Material for this task →
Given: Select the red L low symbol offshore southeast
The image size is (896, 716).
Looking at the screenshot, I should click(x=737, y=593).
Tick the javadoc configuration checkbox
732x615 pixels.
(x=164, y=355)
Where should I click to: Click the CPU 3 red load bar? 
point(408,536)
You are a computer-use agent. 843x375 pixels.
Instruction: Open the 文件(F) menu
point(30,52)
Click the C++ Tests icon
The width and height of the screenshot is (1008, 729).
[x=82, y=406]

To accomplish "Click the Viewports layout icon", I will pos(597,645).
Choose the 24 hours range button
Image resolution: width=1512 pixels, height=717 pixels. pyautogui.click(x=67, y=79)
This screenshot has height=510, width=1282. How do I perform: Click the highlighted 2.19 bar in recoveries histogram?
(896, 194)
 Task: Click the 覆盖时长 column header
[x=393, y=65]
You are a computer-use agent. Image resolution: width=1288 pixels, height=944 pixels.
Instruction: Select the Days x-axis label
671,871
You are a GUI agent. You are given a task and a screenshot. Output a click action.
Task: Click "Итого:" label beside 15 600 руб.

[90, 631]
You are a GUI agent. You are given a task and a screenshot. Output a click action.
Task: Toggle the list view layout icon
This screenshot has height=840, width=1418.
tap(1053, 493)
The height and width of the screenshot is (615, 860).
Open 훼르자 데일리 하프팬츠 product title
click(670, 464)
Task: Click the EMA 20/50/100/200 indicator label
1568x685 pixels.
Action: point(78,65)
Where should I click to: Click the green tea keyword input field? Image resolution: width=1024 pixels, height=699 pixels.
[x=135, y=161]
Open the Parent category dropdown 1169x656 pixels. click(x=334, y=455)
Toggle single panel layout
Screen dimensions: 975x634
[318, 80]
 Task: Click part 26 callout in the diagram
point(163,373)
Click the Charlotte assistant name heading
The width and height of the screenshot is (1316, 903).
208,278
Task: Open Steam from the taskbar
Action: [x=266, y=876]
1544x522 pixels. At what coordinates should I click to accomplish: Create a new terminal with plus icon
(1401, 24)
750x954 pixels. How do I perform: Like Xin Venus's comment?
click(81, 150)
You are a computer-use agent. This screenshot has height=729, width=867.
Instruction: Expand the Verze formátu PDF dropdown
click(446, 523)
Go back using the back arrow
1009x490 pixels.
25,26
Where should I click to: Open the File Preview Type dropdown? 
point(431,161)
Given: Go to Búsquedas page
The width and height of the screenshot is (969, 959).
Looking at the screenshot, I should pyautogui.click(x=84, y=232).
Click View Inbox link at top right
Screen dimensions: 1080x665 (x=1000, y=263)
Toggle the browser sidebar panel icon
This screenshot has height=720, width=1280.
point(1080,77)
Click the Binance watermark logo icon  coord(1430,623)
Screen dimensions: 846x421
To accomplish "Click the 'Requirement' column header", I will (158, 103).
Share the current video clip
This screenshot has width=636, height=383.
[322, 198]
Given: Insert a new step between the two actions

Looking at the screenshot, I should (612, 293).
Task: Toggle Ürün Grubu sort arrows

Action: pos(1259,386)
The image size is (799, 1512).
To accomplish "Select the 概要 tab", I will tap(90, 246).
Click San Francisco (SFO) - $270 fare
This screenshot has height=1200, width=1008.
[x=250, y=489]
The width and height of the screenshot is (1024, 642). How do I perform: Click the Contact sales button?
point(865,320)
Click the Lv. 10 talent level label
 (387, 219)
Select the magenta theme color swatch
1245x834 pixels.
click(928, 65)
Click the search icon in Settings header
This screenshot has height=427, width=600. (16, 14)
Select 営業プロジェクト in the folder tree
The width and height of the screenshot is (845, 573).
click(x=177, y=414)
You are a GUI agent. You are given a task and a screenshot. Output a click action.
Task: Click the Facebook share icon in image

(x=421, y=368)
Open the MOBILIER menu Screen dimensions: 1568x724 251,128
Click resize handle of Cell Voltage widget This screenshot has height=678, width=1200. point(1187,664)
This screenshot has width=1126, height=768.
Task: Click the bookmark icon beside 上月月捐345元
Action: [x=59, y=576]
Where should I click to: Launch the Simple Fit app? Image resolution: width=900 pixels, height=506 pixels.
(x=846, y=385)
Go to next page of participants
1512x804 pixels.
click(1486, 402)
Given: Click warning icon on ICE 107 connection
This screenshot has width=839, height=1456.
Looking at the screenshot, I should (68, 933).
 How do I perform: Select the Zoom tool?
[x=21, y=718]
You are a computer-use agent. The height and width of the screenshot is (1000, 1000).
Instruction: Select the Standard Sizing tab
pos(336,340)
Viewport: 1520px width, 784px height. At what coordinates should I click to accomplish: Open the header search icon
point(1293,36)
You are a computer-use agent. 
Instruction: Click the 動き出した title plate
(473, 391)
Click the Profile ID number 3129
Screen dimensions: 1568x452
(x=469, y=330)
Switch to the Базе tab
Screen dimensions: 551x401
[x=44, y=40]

What is required →
Line by line, retype the records with no changes.

Response area →
Given: Select the red L low symbol offshore southeast
The image size is (896, 716).
Looking at the screenshot, I should click(x=737, y=593).
Tick the javadoc configuration checkbox
732x615 pixels.
(x=164, y=355)
Where should I click to: Click the CPU 3 red load bar? 
point(408,536)
You are a computer-use agent. 843x375 pixels.
Instruction: Open the 文件(F) menu
point(30,52)
Click the C++ Tests icon
The width and height of the screenshot is (1008, 729).
[x=82, y=406]

To accomplish "Click the Viewports layout icon", I will pos(597,645).
Choose the 24 hours range button
Image resolution: width=1512 pixels, height=717 pixels. pyautogui.click(x=67, y=79)
This screenshot has height=510, width=1282. How do I perform: Click the highlighted 2.19 bar in recoveries histogram?
(896, 194)
 Task: Click the 覆盖时长 column header
[x=393, y=65]
You are a computer-use agent. Image resolution: width=1288 pixels, height=944 pixels.
Instruction: Select the Days x-axis label
671,871
You are a GUI agent. You are given a task and a screenshot. Output a click action.
Task: Click "Итого:" label beside 15 600 руб.

[90, 631]
You are a GUI agent. You are given a task and a screenshot. Output a click action.
Task: Toggle the list view layout icon
This screenshot has height=840, width=1418.
tap(1053, 493)
The height and width of the screenshot is (615, 860).
Open 훼르자 데일리 하프팬츠 product title
click(670, 464)
Task: Click the EMA 20/50/100/200 indicator label
1568x685 pixels.
Action: point(78,65)
Where should I click to: Click the green tea keyword input field? Image resolution: width=1024 pixels, height=699 pixels.
[x=135, y=161]
Open the Parent category dropdown 1169x656 pixels. click(x=334, y=455)
Toggle single panel layout
Screen dimensions: 975x634
[318, 80]
 Task: Click part 26 callout in the diagram
point(163,373)
Click the Charlotte assistant name heading
The width and height of the screenshot is (1316, 903).
208,278
Task: Open Steam from the taskbar
Action: [x=266, y=876]
1544x522 pixels. At what coordinates should I click to accomplish: Create a new terminal with plus icon
(1401, 24)
750x954 pixels. How do I perform: Like Xin Venus's comment?
click(81, 150)
You are a computer-use agent. This screenshot has height=729, width=867.
Instruction: Expand the Verze formátu PDF dropdown
click(446, 523)
Go back using the back arrow
1009x490 pixels.
25,26
Where should I click to: Open the File Preview Type dropdown? 
point(431,161)
Given: Go to Búsquedas page
The width and height of the screenshot is (969, 959).
Looking at the screenshot, I should pyautogui.click(x=84, y=232).
Click View Inbox link at top right
Screen dimensions: 1080x665 (x=1000, y=263)
Toggle the browser sidebar panel icon
This screenshot has height=720, width=1280.
point(1080,77)
Click the Binance watermark logo icon  coord(1430,623)
Screen dimensions: 846x421
To accomplish "Click the 'Requirement' column header", I will (158, 103).
Share the current video clip
This screenshot has width=636, height=383.
[322, 198]
Given: Insert a new step between the two actions

Looking at the screenshot, I should (612, 293).
Task: Toggle Ürün Grubu sort arrows

Action: pos(1259,386)
The image size is (799, 1512).
To accomplish "Select the 概要 tab", I will tap(90, 246).
Click San Francisco (SFO) - $270 fare
This screenshot has height=1200, width=1008.
[x=250, y=489]
The width and height of the screenshot is (1024, 642). How do I perform: Click the Contact sales button?
point(865,320)
Click the Lv. 10 talent level label
 (387, 219)
Select the magenta theme color swatch
1245x834 pixels.
click(928, 65)
Click the search icon in Settings header
This screenshot has height=427, width=600. (16, 14)
Select 営業プロジェクト in the folder tree
The width and height of the screenshot is (845, 573).
click(x=177, y=414)
You are a GUI agent. You are given a task and a screenshot. Output a click action.
Task: Click the Facebook share icon in image

(x=421, y=368)
Open the MOBILIER menu Screen dimensions: 1568x724 251,128
Click resize handle of Cell Voltage widget This screenshot has height=678, width=1200. point(1187,664)
This screenshot has width=1126, height=768.
Task: Click the bookmark icon beside 上月月捐345元
Action: [x=59, y=576]
Where should I click to: Launch the Simple Fit app? Image resolution: width=900 pixels, height=506 pixels.
(x=846, y=385)
Go to next page of participants
1512x804 pixels.
click(1486, 402)
Given: Click warning icon on ICE 107 connection
This screenshot has width=839, height=1456.
Looking at the screenshot, I should (68, 933).
 How do I perform: Select the Zoom tool?
[x=21, y=718]
You are a computer-use agent. The height and width of the screenshot is (1000, 1000).
Instruction: Select the Standard Sizing tab
pos(336,340)
Viewport: 1520px width, 784px height. At what coordinates should I click to accomplish: Open the header search icon
point(1293,36)
You are a computer-use agent. 
Instruction: Click the 動き出した title plate
(473, 391)
Click the Profile ID number 3129
Screen dimensions: 1568x452
(x=469, y=330)
Switch to the Базе tab
Screen dimensions: 551x401
[x=44, y=40]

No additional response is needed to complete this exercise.